The other day I had a need to take data from hundreds of logs and transform it, do a few lookups, then finally flatten it into a single unified output file. OK no big deal right, just get each one in memory, do your calculations, and append to an object…

In my case, 1 of the lookups I had to do were to determine if a machine was still in Active Directory. As you may know you can simply run the following 1 liner:

$Machine = "MyComputer"
Get-ADComputer $Machine

Well, in my case I had over 230,000 records to look up. This created a few concerns, not only did I not want to cause slow response time on a domain controller from so many queries, it would also take on average about 2-3 seconds for each query to complete.

Then I figured, “OK I can just get ALL computer info from AD in memory first then look them up from there when I need to”. This solved the concern of causing slow response time on the DC. Let’s say we have all our data in a variable called $ADData, to look up a machine we can do 1 of the following options:

$CurrentMachine = "MyComputer"

#Option 1
$ADLookup = $ADData | Where-Object Name -eq $CurrentMachine

#Option 2
$ADLookup = $ADData.where({$_.Name -eq "$CurrentMachine"})

Both of these options are legitimate code, however with that many records in memory, it was still taking about 3 seconds for either of those options to process. Doing some quick math:

3 seconds per machine x 230,000 machines = 690,000 seconds or 7.98 DAYS to process

It’s often stated that PowerShell isn’t as efficient as Python for processing data, and this is a perfect example of that. But what if it could be much more efficient…

Enter DataTable object types:

Data Tables are .NET based and are blazing fast, but there doesn’t seem to be a built-in option for converting data sets. In an effort to not reinvent the wheel here are a few options on the gallery that can do it for you:

https://www.powershellgallery.com/packages/Pipeworks/1.9.9.4/Content/ConvertTo-DataTable.ps1

https://www.powershellgallery.com/packages/PSSQLite/1.0.1/Content/Out-DataTable.ps1

Note: When converting your dataset this will take a minute or so up front, but the downstream performance gains are far worth it.

Now, I can utilize the .NET Select method from the DataTable object type to achieve a lookup which in my case was able to improve from ~3s to ~3ms.
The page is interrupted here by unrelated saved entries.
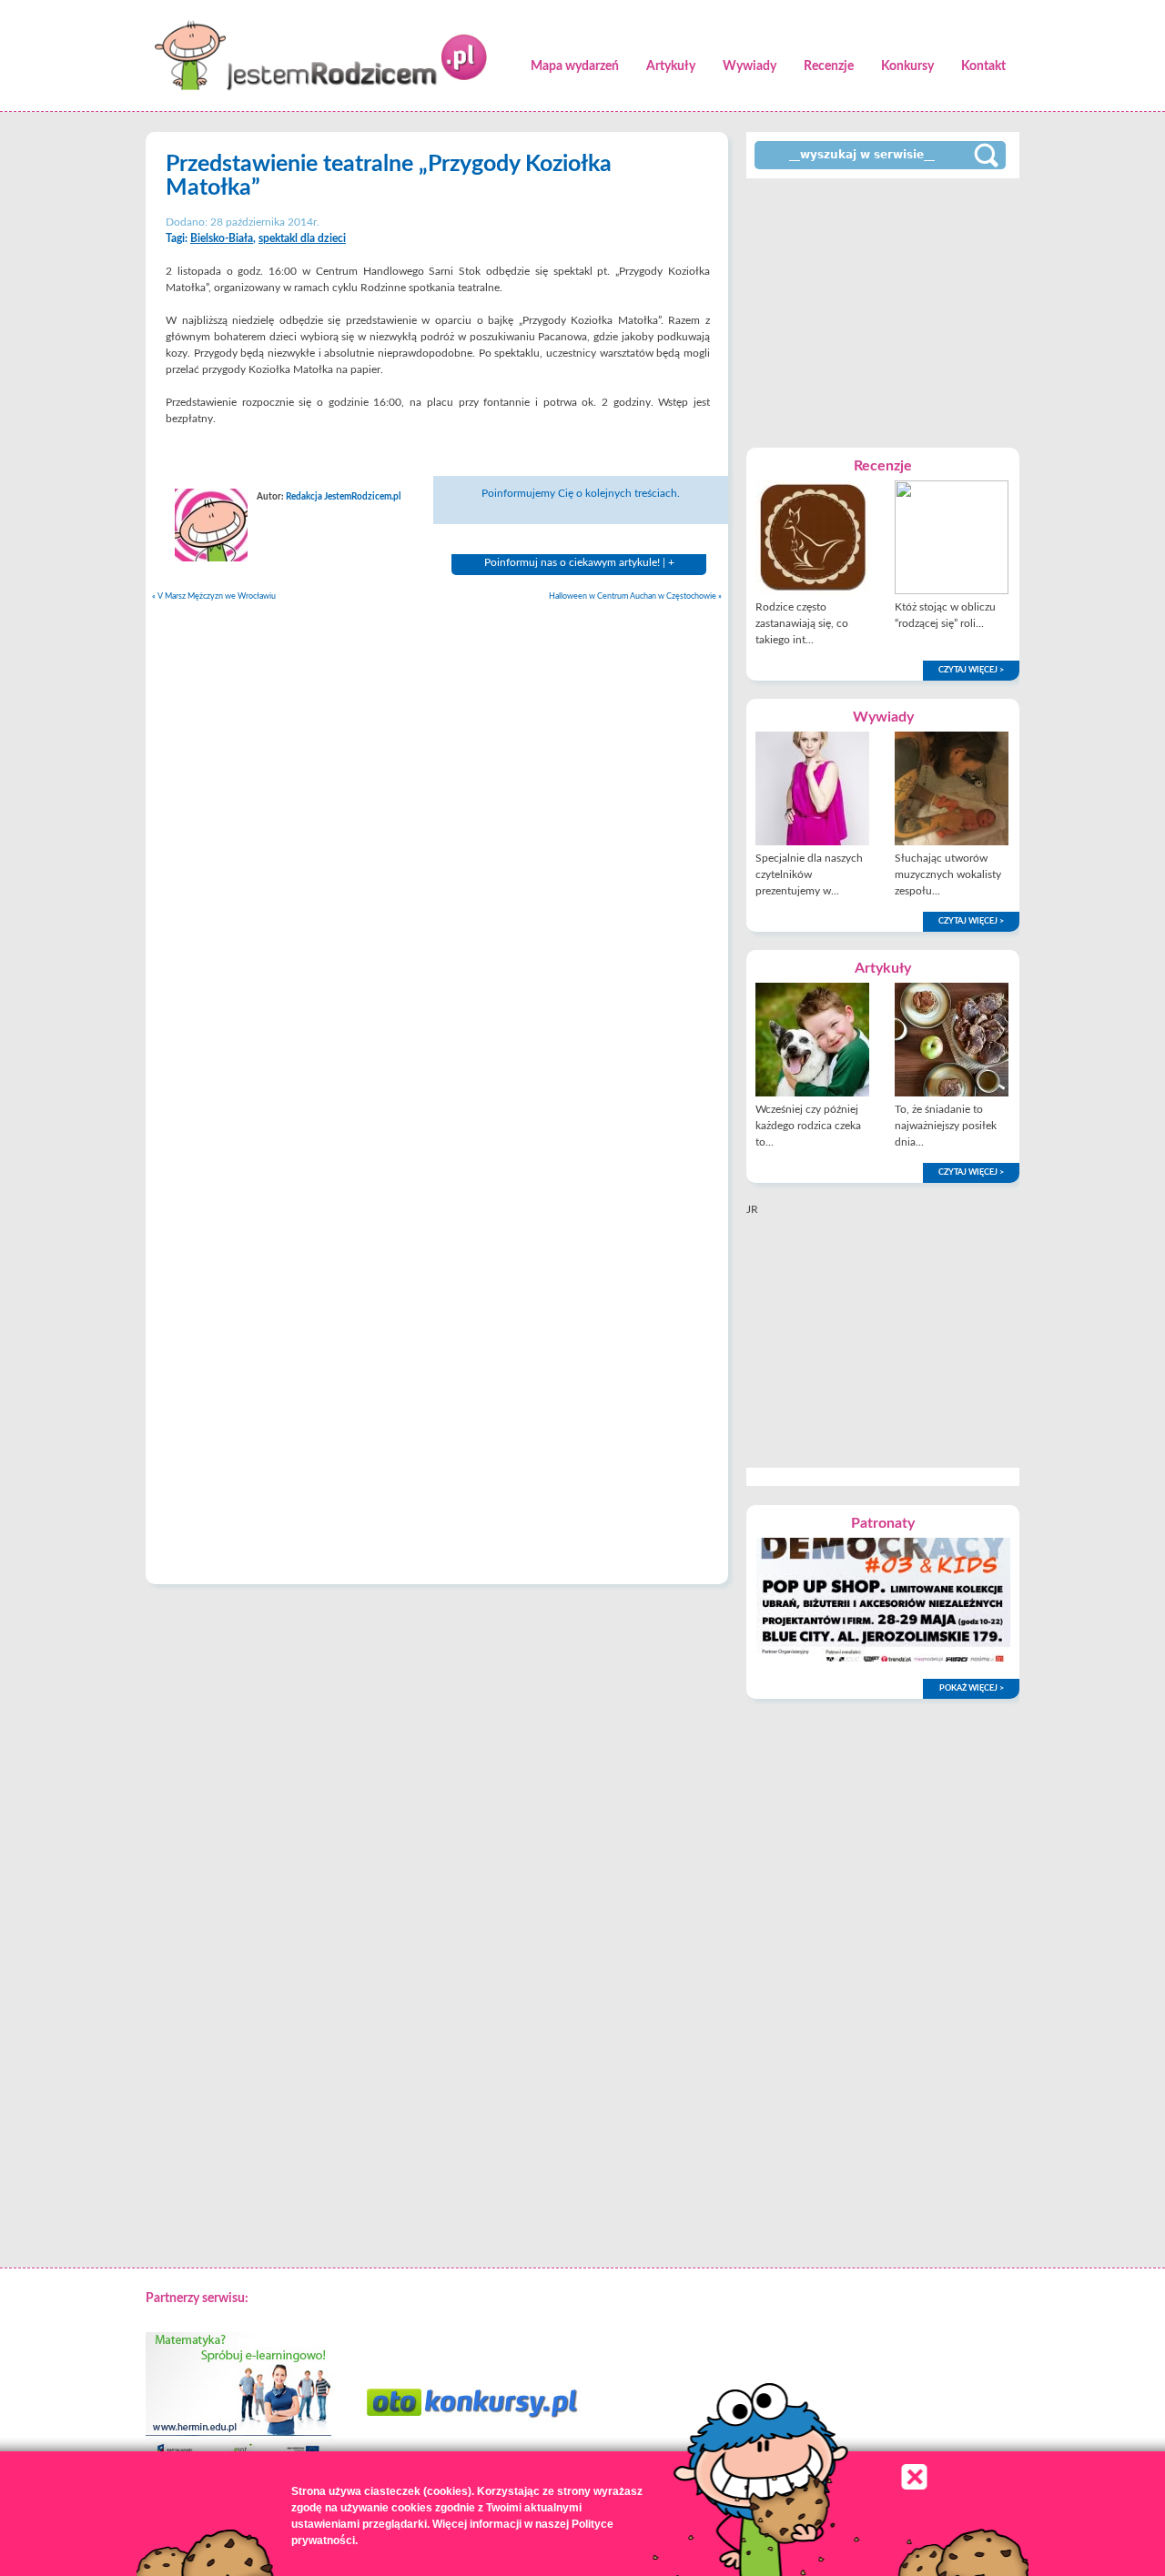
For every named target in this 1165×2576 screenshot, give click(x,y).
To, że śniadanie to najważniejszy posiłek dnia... (946, 1125)
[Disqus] (437, 841)
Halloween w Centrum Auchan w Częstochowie (635, 596)
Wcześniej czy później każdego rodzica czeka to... (808, 1125)
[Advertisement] (882, 311)
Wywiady (749, 66)
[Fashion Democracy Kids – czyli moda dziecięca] (883, 1657)
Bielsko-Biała (221, 238)
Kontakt (983, 66)
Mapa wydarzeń (575, 66)
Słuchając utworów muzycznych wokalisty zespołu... (948, 874)
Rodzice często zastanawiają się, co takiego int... (801, 623)
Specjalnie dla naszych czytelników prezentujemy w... (809, 874)
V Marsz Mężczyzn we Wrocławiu (214, 596)
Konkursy (907, 66)
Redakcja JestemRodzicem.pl (343, 496)
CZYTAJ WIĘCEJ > (971, 670)
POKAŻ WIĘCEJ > (971, 1688)
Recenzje (829, 66)
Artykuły (670, 66)
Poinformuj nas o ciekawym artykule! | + (579, 562)
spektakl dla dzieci (302, 238)
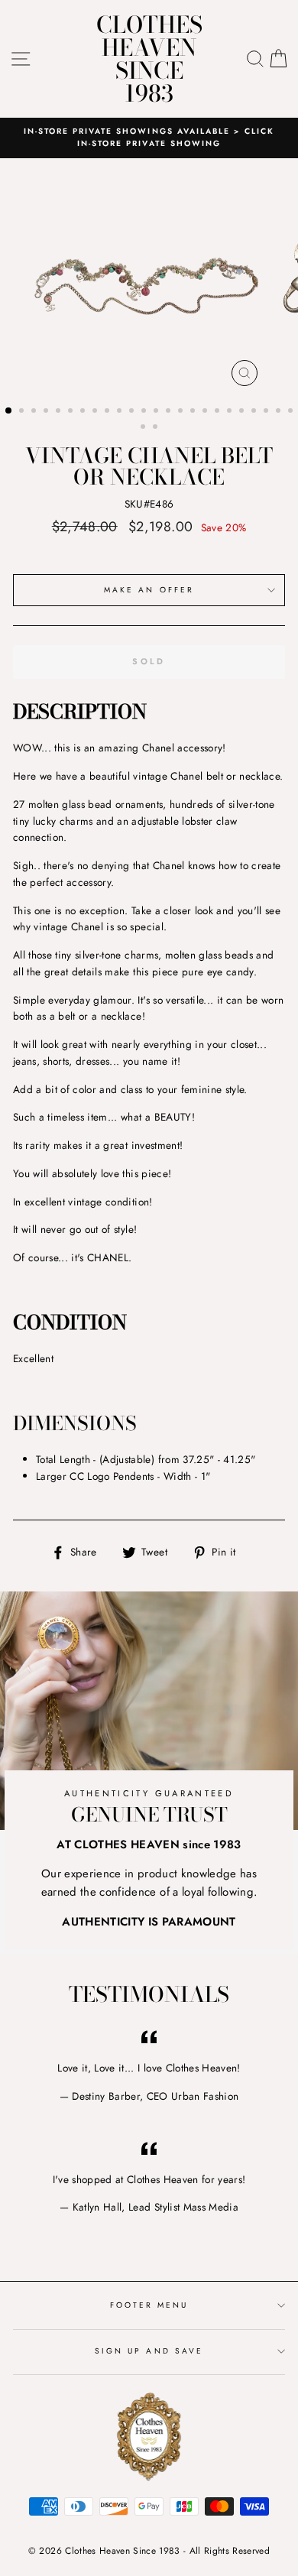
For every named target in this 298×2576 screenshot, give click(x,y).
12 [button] (145, 412)
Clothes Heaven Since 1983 (149, 59)
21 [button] (255, 412)
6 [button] (72, 412)
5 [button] (59, 412)
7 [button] (84, 412)
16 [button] (194, 412)
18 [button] (218, 412)
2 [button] (23, 412)
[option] (149, 138)
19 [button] (231, 412)
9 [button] (108, 412)
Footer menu (149, 2305)
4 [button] (47, 412)
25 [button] (144, 428)
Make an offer (149, 589)
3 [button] (35, 412)
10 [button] (121, 412)
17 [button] (206, 412)
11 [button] (133, 412)
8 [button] (96, 412)
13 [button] (157, 412)
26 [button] (156, 428)
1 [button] (9, 411)
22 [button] (267, 412)
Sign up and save (149, 2351)
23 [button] (279, 412)
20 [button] (243, 412)
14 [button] (169, 412)
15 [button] (182, 412)
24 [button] (292, 412)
Insane!

$ADDataTable = ConvertTo-DataTable $ADData

#Use the Select method with a filter to achieve insanely fast lookups
$ADDataTable.Select("Name='$CurrentMachine'")

#We can also see that this is now of the type DataTable
$ADDataTable.GetType()

IsPublic IsSerial Name                                     BaseType
-------- -------- ----                                     --------
True     True     DataTable                                System.ComponentModel.MarshalByValueComponent

With this approach, I was able to convert a job that would otherwise take nearly 8 days to run into a job that completes in about 3 minutes!

Who says PowerShell can’t be used to process data fast like Python?